When former Gov. Bill Walker swooped into the weekly Anchorage Chamber of Commerce luncheon on Nov. 26 the only thing he forgot was a “Mission Accomplished” banner.
A week before leaving office, Walker revealed the budget he planned to hand off to incoming Gov. Michael J. Dunleavy (who has traded Mike for Michael J. on official communications since taking office).
Walker and his budget director Pat Pitney, since replaced by Donna Arduin, declared the budget for the next fiscal year “balanced” and former Revenue Commissioner Sheldon Fisher promised a “surplus” for the current fiscal year.
That’s a stark change from the picture legislators faced last session when the projected deficit for the current year would be about $700 million at a price of $63 per barrel.
It also strains credulity.
To be sure, for the first three months of the fiscal year Alaska appeared to be heading that direction as prices rose to steadily hold at more than $70 per barrel and better — peaking at $85.36 on Oct. 3 — to hit what would be the break-even point for the $700 million deficit.
But prices have been on a rapid decent since, dropping more than $5 per barrel in the week after the Nov. 6 election and hitting a new low for the year of less than $60 on Dec. 17.
On Nov. 21, just days before Walker would present his “balanced” budget using $75 per barrel, Alaska North Slope crude was selling for $64.82.
The pace of the oil bear market has been so fast that the average price per barrel for the current year has dropped $3, from $75 to $72, in less than a month from Nov. 21 to Dec. 17.
OPEC has announced plans to cut production by 1.2 million barrels per day in January; and Saudi Arabia has told U.S. refiners to expect fewer cargoes as well as the petro kingdom attempts to force down stockpiles and raise prices that way.
Those actions may well force the price back up, but U.S. shale drillers have adapted since prices crashed in 2014-15 and won’t have to shut in nearly as many high-cost wells as they did last time.

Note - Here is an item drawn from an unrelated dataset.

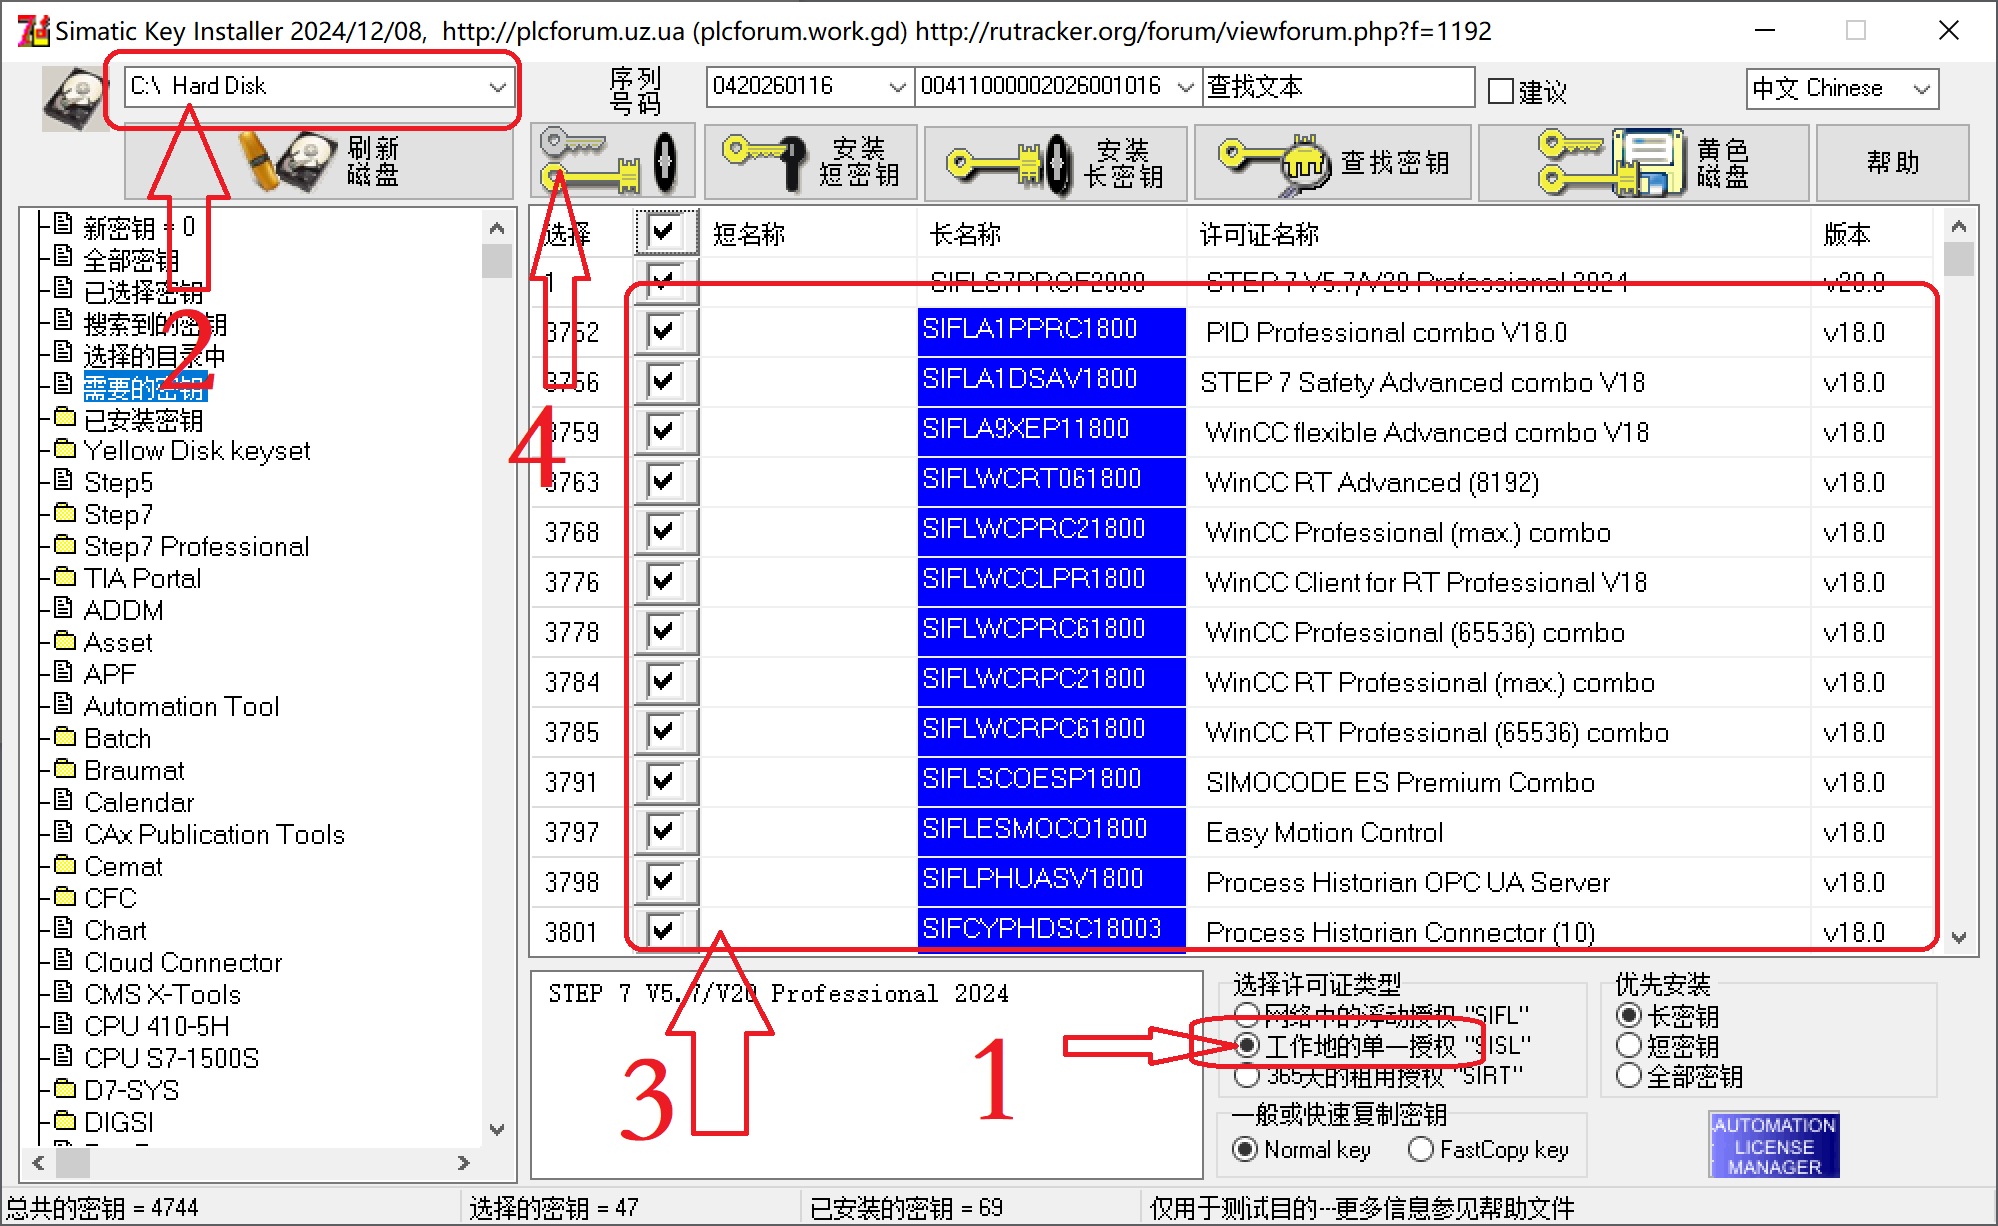
Task: Open the C:\ Hard Disk drive dropdown
Action: pyautogui.click(x=497, y=87)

There is also some evidence of softening global demand that may also offset whatever moves OPEC attempts to raise prices.
In any case, after four years of being overly conservative on price and production forecasts — which in turn widened projected deficits as Walker and allies in the Legislature from both parties pushed to use Permanent Fund earnings or institute an income tax or raise oil taxes — it seems a bit fishy that the former governor would declare a budget balanced based on a price per barrel that few believe is realistic.
There isn’t a lot an incoming administration can do to alter a budget inherited from the prior administration, but a simple calculation is changing the expected price per barrel.
That’s what Dunleavy did on Dec. 14, changing Walker’s number from $75 to $64 for the 2020 fiscal year that will begin next July 1.
The other simple change a new administration can make is the size of the Permanent Fund Dividend, which Dunleavy also did in accordance with his campaign promise to follow the statutory formula that has been disregarded for the past three years through Walker’s veto in 2016 and the Legislature’s ad hoc setting of amounts in 2017 and 2018.
The more realistic price per barrel and the statutory-funded dividend combined to shift Walker’s “balanced” budget to one with a $1.6 billion deficit.
Setting aside Dunleavy’s pledge to pay back the shorted amount from the past three years, or roughly $3,300 per person, his first budget is a cold dose of reality for the incoming Legislature that, unlike Walker’s claims, we are far from out of the woods fiscally.
The fact is prices are dropping and could very well bump along at $60 or less for the next couple years. It is also a fact that the statutory formula remains on the books and the PFD debate is not going away as long as there is a governor who is committed to following the law regardless of the Supreme Court decision that he or the Legislature can set it at any number they wish.
After ducking the issue for years, it is long past time for the Legislature to either follow the formula or change it. If its members don’t believe that $3,000 PFDs are sustainable while the state is in the red, then adopt a formula that is.
Hoping that oil prices go up or ignoring the law and hoping people forget is not a sustainable solution, either.